About this task:
With the pictures left out, please return exactly the line holding "Given: Choose Content Center in the tree" and each following line until the entries end.

--- --- ---

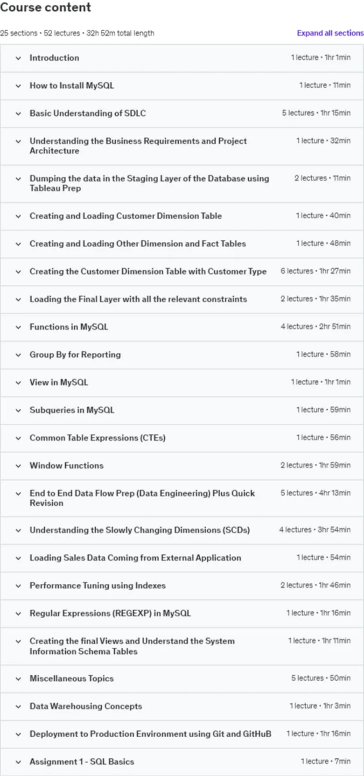Expand the Introduction section chevron
364x776 pixels.
(x=18, y=58)
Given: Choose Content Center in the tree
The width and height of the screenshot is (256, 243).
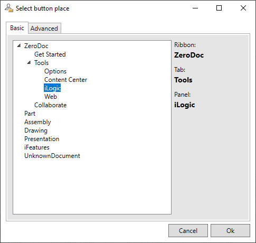Looking at the screenshot, I should click(x=65, y=80).
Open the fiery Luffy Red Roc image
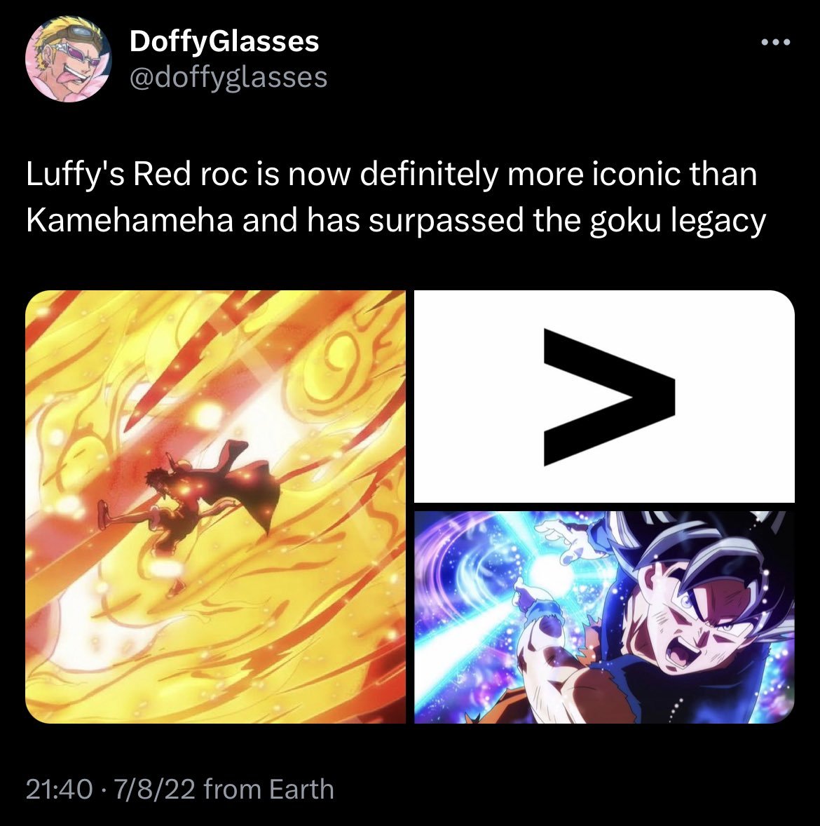The image size is (820, 826). [215, 507]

--- --- ---

Result of this exercise:
Given: Choose Content Center in the tree
The width and height of the screenshot is (256, 243).
Looking at the screenshot, I should click(x=65, y=80).
Open the fiery Luffy Red Roc image
The image size is (820, 826). [215, 507]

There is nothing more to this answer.